May 29, 2017 12:16
The U.S. State Department on Friday slammed plans by the new South Korean government to resume package tours to North Korea.
State Department spokeswoman Katina Adams told Voice of America that tourism revenues could flow into North Korea's weapons development programs and urged potential visitors to the North to think about where their money may be headed. Adams said Pyongyang draws money from "various sources" to fund its nuclear and missile development programs.
The U.S. House of Representatives recently passed a bill aimed at prohibiting American tourists from visiting North Korea.
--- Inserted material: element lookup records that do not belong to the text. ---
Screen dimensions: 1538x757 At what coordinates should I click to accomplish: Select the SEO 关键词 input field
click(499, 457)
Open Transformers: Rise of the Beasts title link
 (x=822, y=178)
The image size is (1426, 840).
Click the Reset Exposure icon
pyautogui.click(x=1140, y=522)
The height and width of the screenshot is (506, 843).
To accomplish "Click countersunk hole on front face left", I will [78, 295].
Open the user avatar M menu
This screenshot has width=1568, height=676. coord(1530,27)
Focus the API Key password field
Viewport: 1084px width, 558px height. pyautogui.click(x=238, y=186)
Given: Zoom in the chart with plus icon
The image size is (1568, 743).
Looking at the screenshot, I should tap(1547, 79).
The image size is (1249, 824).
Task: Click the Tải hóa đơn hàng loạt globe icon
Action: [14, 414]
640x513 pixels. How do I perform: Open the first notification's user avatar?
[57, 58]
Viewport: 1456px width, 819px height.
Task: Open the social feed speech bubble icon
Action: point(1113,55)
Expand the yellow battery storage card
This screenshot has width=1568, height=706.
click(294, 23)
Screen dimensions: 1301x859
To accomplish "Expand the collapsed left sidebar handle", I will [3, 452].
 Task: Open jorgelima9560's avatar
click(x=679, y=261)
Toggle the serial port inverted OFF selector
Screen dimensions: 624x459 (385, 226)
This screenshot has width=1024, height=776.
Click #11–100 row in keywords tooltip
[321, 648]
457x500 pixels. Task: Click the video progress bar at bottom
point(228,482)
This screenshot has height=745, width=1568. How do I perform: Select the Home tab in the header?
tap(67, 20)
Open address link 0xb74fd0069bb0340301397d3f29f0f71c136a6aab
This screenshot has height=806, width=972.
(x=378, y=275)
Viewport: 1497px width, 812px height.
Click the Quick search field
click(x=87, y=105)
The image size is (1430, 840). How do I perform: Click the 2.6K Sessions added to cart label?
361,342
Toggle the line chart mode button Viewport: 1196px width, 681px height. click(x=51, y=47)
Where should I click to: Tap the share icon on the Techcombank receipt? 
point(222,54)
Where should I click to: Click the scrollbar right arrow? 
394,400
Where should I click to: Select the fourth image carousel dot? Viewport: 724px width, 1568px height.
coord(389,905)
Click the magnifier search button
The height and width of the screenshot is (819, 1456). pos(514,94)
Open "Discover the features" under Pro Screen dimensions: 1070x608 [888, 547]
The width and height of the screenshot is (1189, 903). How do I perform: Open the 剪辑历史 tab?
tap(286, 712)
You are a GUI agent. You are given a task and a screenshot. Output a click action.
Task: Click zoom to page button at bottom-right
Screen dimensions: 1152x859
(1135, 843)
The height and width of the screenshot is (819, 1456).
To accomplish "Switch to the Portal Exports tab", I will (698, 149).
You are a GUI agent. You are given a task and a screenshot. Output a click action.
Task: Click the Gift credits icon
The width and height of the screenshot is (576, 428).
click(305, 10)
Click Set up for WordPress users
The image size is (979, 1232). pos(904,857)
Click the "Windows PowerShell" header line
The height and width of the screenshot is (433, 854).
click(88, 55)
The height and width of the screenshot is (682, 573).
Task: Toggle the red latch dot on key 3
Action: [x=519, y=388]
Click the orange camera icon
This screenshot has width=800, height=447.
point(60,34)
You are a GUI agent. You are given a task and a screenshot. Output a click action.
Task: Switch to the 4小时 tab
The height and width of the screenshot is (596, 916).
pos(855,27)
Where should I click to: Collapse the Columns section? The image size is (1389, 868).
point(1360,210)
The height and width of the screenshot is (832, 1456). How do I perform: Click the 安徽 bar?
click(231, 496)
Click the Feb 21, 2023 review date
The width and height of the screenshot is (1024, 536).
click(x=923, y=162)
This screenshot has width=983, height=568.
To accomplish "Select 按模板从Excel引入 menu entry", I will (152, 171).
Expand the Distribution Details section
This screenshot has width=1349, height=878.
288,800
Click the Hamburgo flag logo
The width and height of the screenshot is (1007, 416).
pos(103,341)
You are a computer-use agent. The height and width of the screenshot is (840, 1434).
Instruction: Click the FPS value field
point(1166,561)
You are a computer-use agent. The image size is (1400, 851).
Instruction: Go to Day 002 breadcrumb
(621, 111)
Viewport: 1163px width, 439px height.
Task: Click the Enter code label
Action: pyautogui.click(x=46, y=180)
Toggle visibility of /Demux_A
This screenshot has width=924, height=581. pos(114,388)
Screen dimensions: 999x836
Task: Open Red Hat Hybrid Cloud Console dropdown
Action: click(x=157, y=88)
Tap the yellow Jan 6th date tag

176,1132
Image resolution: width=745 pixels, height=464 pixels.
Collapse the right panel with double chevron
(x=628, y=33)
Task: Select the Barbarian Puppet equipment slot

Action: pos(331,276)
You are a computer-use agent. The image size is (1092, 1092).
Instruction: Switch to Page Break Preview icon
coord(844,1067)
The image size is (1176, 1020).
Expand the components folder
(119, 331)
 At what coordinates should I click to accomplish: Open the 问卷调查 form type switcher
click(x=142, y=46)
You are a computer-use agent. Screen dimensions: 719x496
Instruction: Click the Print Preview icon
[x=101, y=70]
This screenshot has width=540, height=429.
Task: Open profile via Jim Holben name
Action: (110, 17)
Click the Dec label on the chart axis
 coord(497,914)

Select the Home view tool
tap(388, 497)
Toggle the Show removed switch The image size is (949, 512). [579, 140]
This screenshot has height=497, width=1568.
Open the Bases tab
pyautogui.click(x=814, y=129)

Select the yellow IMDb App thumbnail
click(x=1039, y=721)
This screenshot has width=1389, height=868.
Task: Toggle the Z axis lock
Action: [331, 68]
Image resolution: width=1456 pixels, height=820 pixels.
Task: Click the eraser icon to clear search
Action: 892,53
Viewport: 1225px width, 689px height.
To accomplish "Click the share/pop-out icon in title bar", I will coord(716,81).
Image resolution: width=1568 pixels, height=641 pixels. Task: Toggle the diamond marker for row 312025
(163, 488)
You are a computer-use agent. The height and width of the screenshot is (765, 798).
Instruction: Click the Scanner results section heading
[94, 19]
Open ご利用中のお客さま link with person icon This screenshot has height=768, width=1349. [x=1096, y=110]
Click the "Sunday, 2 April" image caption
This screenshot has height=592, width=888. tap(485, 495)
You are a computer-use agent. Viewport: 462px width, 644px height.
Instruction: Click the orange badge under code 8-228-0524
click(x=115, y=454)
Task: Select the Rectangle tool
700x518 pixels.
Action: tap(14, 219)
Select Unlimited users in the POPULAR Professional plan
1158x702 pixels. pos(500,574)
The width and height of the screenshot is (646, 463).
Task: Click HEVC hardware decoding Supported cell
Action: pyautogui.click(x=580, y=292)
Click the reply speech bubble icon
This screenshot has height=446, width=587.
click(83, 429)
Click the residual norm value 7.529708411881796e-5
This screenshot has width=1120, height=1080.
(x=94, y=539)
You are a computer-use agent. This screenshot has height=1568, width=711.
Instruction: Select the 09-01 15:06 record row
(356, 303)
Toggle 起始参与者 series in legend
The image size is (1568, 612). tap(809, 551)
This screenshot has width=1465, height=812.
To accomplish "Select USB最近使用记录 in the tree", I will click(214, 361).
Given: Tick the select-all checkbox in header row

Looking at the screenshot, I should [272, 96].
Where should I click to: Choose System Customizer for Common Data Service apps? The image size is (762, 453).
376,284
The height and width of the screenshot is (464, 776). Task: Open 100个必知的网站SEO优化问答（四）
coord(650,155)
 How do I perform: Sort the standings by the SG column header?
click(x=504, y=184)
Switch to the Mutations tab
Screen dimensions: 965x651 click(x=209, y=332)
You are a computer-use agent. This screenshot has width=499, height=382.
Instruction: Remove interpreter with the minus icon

But President Moon Jae-in is keen to return to exchanges with North Korea, and his special adviser on diplomacy and security, Moon Chung-in, last week said tours to the scenic Mt. Kumgang resort in the North should resume.
The tours were halted in 2008 when North Korean soldiers shot and killed a South Korean tourist, but the adviser in a baffling outburst declared the reason for stopping cross-border business "null."
The U.S. Congressional Research Service projects that the Moon administration could clash with the U.S. over approaches to North Korea. In a report last week, the CRS said Moon has been opposed to the policy of dealing with North Korea through sanctions and vowed in his election campaign to visit the North if elected and reopen the inter-Korean Kaesong Industrial Complex.
"If South Korea takes some of these moves, it remains unclear whether they will clash with the Trump administration's call to apply 'maximum pressure' on North Korea," the report said.
The report highlighted a pending bill called the Korean Interdiction and Modernization of Sanctions Act, which will expand secondary U.S. sanctions against companies and other entities that conduct some types of business with North Korean enterprises. That would make it difficult for Seoul to follow through on any plans to reopen the Kaesong complex, which was shut in 2016 following the North's nuclear test.
The CRS pointed out that Moon "said that he will pursue inter-Korean dialogue and projects only following 'a shift in North Korea's attitude or under the right circumstances,'" but added, "a key question is whether this conditioning will apply to all forms of inter-Korean cooperation."